# Chucking and Ducking



## 1siena (Apr 15, 2007)

I'm relatively new to Flyfishing. I have a spool with Amnesia and an extra spool with "Weight Forward-Casting line". I understand the chuck and duck method...bouncing off the bottom. Where would the other line come into play? Floats? Nymphs? Dry-Fly. 

I tried the casting line, couple of sinkers, small cork float, and a single egg. Had a heck of a time getting my line out. The sinkers made it difficult. I ended up lengthening my leader, took the float off and bounced off the bottom.

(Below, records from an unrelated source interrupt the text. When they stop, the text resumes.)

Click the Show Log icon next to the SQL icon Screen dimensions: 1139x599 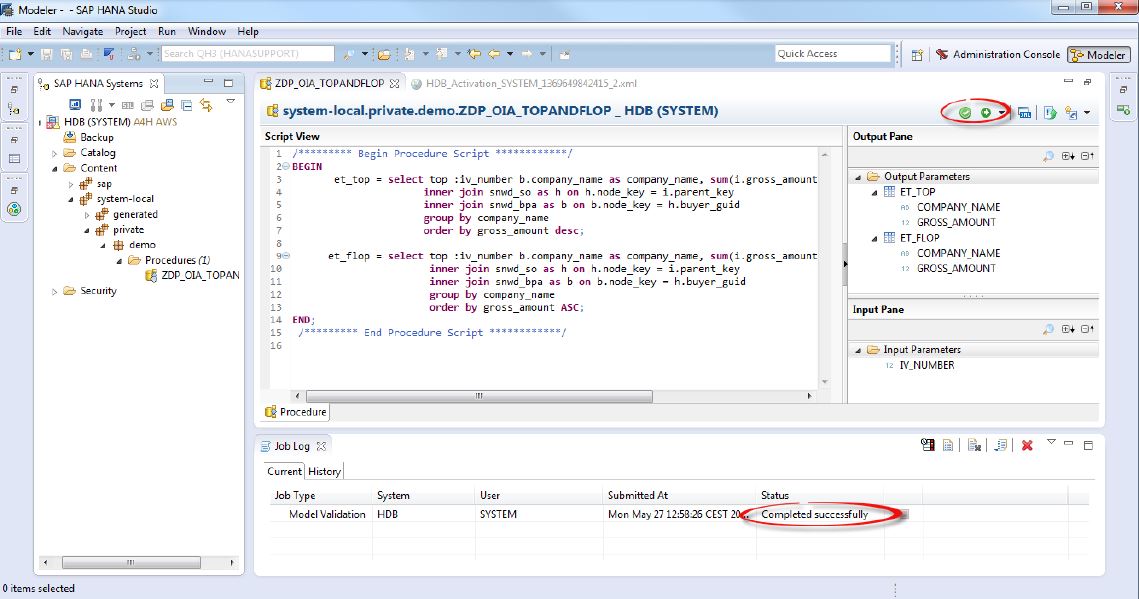click(x=1048, y=113)
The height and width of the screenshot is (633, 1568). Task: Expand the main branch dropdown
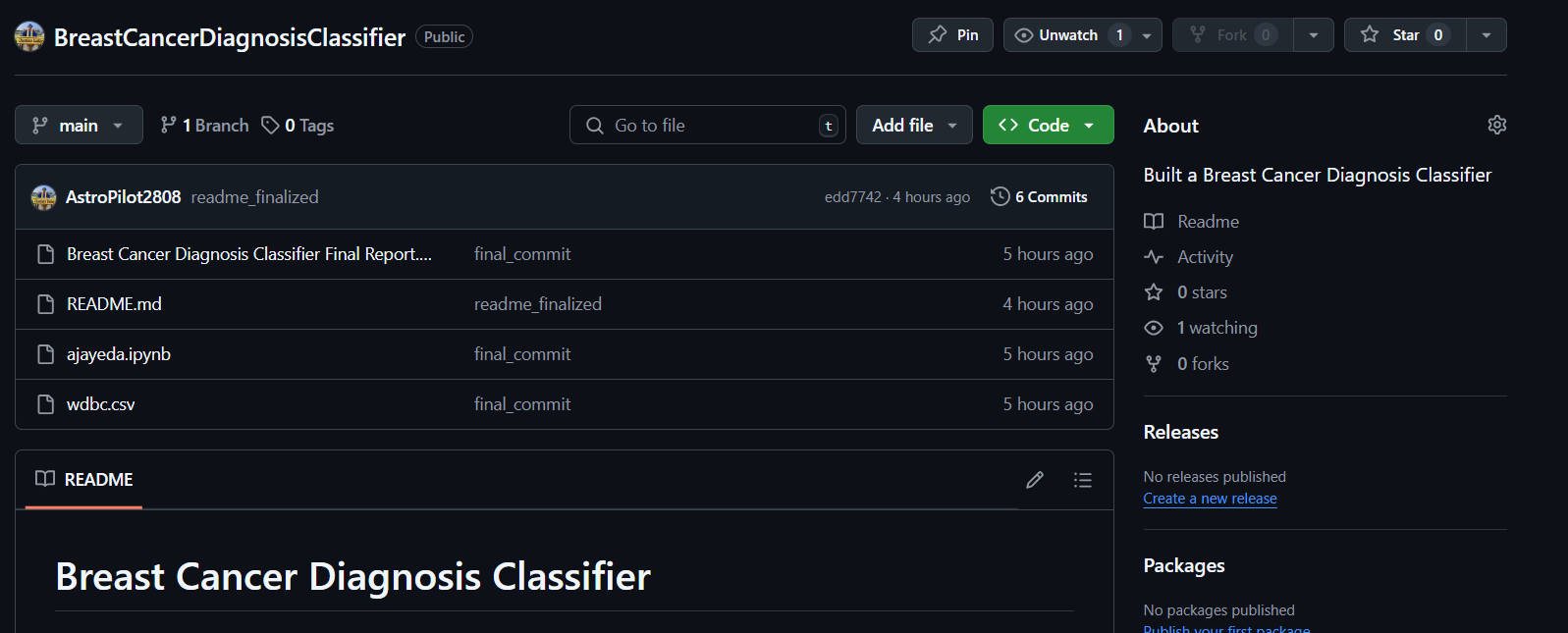pos(79,126)
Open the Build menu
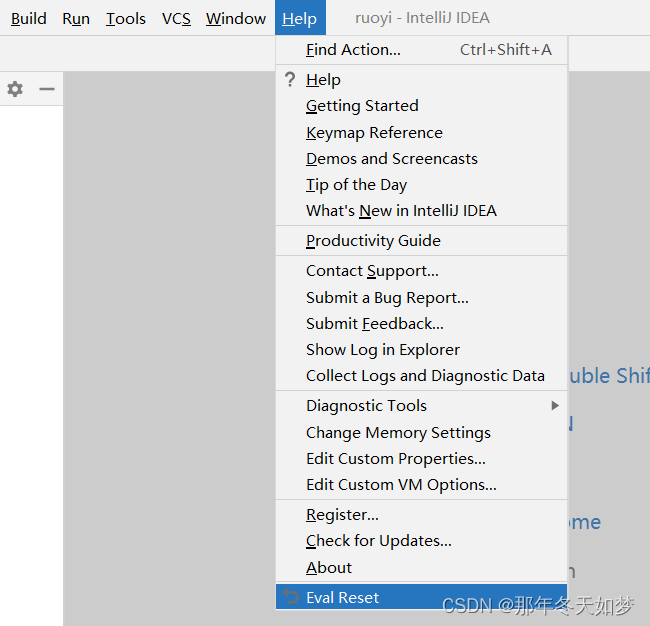650x626 pixels. pyautogui.click(x=28, y=18)
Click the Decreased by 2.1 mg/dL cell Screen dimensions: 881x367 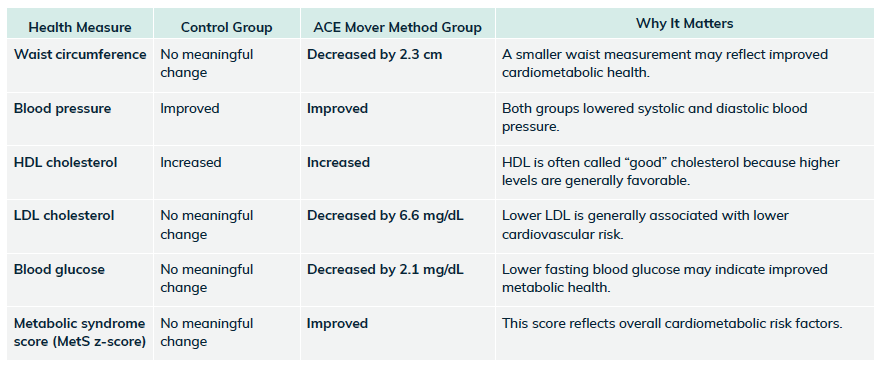[385, 270]
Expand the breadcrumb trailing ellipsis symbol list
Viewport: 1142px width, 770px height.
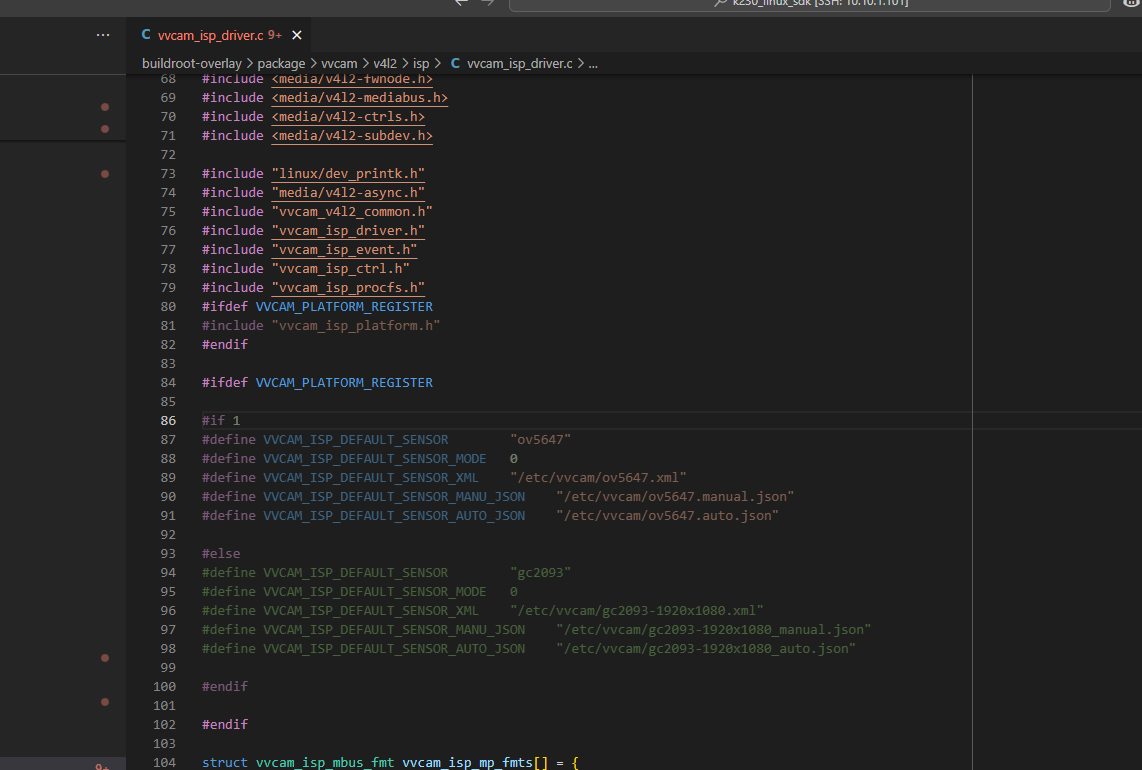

Isn't that what my shooting lines for?

Any suggestions?


----------



## mattm (Aug 13, 2005)

use less weight, I c&d on deep fast nothern michigan rivers, I use wf when i go to PAwhere streamflow isn't as heavy and water is not deep and I only use on smaller splitshot


----------



## uptracker (Jul 27, 2004)

Look into shooting running lines like Frog Hair or Teeny's for c&d. WF with c&d causes a lot of problems. WF is a floating line for general fly fishing applications. It just allows you to cast a bit further and makes some casts easier.


----------



## Steelman (May 24, 2004)

Here's a good explanation of C & D from Steve at BBT:

http://www.fishbaldwin.com/StevesExplanation/steves_explanation.cfm

I use a spey rod for steelhead fishing but when I try to get in deep holes in the lower PM for early I use my 8Wt with a running line from RIO that is like a thick mono but very limp. I got the idea from matt Supinski's book Steelhead Dreams. To Quote Matt, "It cuts the water like a knife." The suggestions above are unfamiliar to me but any running line will do if rigged like steve says. Don't forget to mend. and good luck.


----------